Recommendation Systems - How Platforms Know What You Want Before You Do
Helpful context:
- Linear Algebra for ML - The Language Beneath the Algorithms
- Dimensionality Reduction - Keeping the Signal, Dropping the Noise
Every major platform runs on recommendations. Netflix’s homepage is a recommendation. Spotify’s Discover Weekly is a recommendation. Amazon’s “customers also bought” is a recommendation. In aggregate, recommendations drive somewhere between 30% and 80% of user engagement depending on the platform. They are arguably the highest-value ML systems in existence.
The core problem: you have millions of users and millions of items. Most users have interacted with a tiny fraction of items - the matrix of interactions is sparse. You need to predict which items a given user will find valuable, in real time, for items they have never seen.
Collaborative Filtering: The Wisdom of Crowds
Collaborative filtering is based on a single powerful assumption: users who agreed in the past will agree in the future. If you and another person have both watched and enjoyed the same 15 obscure films, they are probably a better predictor of your next watch than any description of the film itself.

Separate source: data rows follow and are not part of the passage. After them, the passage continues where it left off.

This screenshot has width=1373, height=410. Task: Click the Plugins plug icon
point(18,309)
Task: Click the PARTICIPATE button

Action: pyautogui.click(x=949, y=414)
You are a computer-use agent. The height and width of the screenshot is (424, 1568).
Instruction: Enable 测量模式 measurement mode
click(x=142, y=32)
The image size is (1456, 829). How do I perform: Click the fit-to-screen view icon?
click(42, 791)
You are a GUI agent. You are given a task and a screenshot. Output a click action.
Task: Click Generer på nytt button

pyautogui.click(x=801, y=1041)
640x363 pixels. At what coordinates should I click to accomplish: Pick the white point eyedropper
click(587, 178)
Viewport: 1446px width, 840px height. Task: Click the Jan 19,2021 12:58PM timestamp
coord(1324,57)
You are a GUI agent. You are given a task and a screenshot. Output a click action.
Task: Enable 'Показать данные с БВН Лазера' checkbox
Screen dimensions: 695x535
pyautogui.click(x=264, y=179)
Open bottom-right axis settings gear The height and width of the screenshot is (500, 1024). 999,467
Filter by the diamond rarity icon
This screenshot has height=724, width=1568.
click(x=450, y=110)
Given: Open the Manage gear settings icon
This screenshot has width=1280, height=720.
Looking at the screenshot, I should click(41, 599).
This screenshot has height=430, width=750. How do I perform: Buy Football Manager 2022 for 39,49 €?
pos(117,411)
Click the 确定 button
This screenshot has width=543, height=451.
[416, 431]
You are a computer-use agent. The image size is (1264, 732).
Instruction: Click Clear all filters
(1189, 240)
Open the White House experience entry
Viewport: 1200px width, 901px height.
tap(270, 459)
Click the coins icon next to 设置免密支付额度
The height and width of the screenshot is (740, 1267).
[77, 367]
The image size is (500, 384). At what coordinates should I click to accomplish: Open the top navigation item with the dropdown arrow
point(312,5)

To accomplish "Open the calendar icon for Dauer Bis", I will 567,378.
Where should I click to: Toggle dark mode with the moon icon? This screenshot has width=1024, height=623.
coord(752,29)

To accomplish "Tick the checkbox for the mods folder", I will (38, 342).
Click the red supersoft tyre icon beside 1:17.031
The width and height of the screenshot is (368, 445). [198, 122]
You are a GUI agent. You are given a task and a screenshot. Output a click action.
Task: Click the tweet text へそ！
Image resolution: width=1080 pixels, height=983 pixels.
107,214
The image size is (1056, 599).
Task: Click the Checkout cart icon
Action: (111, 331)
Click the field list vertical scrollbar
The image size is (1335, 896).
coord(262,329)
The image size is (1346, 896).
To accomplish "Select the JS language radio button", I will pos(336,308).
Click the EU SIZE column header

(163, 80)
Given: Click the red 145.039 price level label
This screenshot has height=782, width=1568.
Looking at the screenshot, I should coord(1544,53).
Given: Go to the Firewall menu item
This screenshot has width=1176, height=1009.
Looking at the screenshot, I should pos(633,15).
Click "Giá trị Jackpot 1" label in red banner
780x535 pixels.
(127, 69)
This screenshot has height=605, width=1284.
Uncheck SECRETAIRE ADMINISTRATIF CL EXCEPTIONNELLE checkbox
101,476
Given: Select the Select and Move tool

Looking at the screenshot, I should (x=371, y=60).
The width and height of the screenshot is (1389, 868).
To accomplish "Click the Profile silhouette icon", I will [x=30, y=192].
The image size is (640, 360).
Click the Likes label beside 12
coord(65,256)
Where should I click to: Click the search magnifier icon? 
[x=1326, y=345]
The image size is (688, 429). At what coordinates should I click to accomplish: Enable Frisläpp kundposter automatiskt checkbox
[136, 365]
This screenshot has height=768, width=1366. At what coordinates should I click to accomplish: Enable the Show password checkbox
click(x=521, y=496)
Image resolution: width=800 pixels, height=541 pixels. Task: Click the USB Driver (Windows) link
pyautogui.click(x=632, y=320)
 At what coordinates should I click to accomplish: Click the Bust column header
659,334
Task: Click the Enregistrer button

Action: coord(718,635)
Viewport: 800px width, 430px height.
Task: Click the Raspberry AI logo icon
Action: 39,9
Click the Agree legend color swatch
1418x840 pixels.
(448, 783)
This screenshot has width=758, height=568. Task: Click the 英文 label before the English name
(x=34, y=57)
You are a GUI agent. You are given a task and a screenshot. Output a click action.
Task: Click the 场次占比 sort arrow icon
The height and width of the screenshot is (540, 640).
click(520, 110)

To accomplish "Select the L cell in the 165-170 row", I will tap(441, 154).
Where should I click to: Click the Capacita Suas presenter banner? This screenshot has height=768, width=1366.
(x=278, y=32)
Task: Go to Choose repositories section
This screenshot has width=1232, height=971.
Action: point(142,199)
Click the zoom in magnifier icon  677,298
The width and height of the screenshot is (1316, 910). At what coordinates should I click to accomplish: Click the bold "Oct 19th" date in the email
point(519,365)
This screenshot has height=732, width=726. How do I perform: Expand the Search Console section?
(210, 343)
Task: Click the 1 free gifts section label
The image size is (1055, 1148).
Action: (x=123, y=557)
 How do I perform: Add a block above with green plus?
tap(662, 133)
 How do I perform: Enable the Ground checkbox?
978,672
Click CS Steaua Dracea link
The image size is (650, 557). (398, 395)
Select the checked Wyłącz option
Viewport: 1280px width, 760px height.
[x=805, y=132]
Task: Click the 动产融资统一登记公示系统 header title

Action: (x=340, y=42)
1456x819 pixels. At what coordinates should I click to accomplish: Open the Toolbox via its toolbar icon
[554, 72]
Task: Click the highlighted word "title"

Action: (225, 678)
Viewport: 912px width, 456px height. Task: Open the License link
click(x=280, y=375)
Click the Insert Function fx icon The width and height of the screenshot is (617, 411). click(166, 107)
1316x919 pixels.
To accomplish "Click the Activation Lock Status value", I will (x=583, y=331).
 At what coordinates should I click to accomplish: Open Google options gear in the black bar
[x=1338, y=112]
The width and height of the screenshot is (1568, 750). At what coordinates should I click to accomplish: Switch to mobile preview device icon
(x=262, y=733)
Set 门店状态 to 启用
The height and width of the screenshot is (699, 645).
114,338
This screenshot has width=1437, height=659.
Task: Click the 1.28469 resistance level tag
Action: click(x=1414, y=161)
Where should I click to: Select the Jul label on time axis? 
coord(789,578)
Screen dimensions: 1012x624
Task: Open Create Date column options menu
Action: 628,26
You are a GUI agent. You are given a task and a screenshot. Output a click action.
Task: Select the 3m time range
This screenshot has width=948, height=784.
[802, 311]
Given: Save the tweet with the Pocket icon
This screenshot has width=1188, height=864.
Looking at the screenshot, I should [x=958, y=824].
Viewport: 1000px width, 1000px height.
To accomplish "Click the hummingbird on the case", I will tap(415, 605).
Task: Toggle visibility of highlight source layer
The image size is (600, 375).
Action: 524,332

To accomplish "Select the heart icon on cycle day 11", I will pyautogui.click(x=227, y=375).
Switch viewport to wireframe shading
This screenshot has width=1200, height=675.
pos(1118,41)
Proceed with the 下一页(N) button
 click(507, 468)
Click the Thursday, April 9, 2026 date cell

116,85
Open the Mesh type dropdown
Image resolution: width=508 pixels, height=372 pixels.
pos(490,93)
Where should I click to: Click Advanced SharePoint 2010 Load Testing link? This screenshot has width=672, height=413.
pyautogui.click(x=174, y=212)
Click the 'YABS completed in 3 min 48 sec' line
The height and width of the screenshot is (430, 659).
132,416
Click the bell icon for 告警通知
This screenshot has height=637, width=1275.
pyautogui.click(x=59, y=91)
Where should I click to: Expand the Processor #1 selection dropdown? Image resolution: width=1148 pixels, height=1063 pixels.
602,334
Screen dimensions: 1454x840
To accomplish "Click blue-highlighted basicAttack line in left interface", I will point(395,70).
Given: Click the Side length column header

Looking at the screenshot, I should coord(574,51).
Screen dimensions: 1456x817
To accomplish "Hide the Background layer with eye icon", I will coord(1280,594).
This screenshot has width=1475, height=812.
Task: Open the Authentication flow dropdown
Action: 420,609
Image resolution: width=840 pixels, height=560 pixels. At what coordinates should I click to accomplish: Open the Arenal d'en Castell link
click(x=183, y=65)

This works entirely from interaction data - clicks, watches, purchases, ratings - without needing to understand anything about the items themselves. A recommendation system using collaborative filtering does not need to know that a film is a noir thriller from 1944. It just needs to know that users who liked it also liked other specific films.
User-Based Collaborative Filtering
Find users similar to the target user. Recommend items those similar users liked that the target user has not seen yet.
Similarity is measured by looking at the overlap in rating histories. If user A and user B have both rated many of the same items, and their ratings correlate strongly, they are similar. The Pearson correlation is common for explicit ratings (1-5 stars). For implicit feedback (watched/not watched, clicked/not clicked), cosine similarity on the interaction vectors works well.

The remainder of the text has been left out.